Aceman arrives in Austrailia

This bit about DCFC from the article is interesting:

[T]he Aceman E draws up to 75 kW for a 10-80% state of charge in 28 minutes, while the Aceman SE increases the charging rate to 95 kW, and the SoC time is 31 minutes.

That's still pretty low for DCFC, but an improvement over the SE's 50 kW. It's hard to interpret the L2 charging: article says 11 kW but that's what the current SE will do on 3-phase.
 
Don't know if everyone knows this, but Lithium batteries have a sweet spot in the charging curve of 2C. C is the capacity of the battery. The lower the better, but basically with the drop off of the curve towards the end of charging it means that 0-80 (or more likely 10-80) is by definition 1/2 hour (capacity / charge power = C / (2C) = 1/2). Batteries that charge faster tend to have better cooling, and are large enough not to care about dropping cycles. The SE is 33.6kWh (actual), so 50kW is the nearest common charge rate. A 75kWh battery gets 150kW etc. Some companies err on the side of caution and lower the max (eg. MINI 67.2kW at 2C => 50kW), and some go for it (normally Tesla).

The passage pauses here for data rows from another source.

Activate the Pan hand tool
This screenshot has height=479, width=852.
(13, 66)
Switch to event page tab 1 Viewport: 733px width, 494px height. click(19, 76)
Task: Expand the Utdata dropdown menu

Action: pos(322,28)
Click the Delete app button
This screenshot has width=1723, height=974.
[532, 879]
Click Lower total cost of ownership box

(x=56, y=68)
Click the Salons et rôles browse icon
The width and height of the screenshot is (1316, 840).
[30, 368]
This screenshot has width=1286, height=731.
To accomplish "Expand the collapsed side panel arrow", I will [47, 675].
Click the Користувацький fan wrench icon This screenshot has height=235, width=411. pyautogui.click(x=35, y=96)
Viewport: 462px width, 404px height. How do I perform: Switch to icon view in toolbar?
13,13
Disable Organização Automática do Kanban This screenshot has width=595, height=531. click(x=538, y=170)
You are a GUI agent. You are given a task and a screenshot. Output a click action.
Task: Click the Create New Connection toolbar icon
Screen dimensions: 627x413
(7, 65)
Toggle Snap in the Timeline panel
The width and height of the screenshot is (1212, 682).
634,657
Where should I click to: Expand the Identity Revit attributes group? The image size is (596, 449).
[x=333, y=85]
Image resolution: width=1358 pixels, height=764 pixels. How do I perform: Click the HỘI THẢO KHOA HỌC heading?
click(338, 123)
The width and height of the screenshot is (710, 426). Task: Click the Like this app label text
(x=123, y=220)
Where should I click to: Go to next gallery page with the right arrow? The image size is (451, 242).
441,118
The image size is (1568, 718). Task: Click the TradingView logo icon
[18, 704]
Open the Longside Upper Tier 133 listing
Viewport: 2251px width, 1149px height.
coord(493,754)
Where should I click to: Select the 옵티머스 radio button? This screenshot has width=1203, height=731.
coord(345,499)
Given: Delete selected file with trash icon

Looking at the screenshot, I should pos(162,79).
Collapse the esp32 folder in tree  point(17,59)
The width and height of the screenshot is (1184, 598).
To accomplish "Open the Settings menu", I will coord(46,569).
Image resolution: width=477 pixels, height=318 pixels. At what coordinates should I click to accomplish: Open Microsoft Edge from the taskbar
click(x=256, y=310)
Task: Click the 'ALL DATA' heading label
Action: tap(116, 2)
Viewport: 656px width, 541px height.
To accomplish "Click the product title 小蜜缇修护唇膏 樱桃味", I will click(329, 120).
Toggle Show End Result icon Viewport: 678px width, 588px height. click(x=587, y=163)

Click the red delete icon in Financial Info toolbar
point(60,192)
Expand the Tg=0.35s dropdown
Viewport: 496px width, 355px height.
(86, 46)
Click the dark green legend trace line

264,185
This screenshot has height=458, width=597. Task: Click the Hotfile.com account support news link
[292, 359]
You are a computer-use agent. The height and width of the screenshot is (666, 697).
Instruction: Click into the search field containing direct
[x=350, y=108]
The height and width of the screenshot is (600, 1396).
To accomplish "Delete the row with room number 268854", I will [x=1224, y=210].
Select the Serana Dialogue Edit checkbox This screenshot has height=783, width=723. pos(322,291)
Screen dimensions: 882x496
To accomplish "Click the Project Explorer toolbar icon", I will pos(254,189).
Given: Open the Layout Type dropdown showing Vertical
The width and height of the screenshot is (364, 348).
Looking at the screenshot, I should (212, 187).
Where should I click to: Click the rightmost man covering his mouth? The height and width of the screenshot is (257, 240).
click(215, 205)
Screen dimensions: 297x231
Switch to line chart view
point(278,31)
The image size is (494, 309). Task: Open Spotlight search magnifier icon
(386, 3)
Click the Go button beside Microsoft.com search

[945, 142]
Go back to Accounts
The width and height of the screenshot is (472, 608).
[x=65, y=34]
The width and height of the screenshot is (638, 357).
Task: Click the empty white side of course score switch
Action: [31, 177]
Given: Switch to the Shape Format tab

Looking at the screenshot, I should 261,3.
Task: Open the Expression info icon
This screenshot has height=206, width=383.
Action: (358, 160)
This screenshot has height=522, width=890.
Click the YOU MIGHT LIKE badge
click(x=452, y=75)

That is why most cars have give or take 1/2 hour charge times. The more exotics go higher voltage / lower current to minimise heat and push the charge over 2C to something like 4C. That gives (drummroll) a 1/4 hour 10-80.
 
That's very interesting, and explains why the newer MINI EVs with bigger capacity charge at a somewhat faster rate but still take the same amount of time.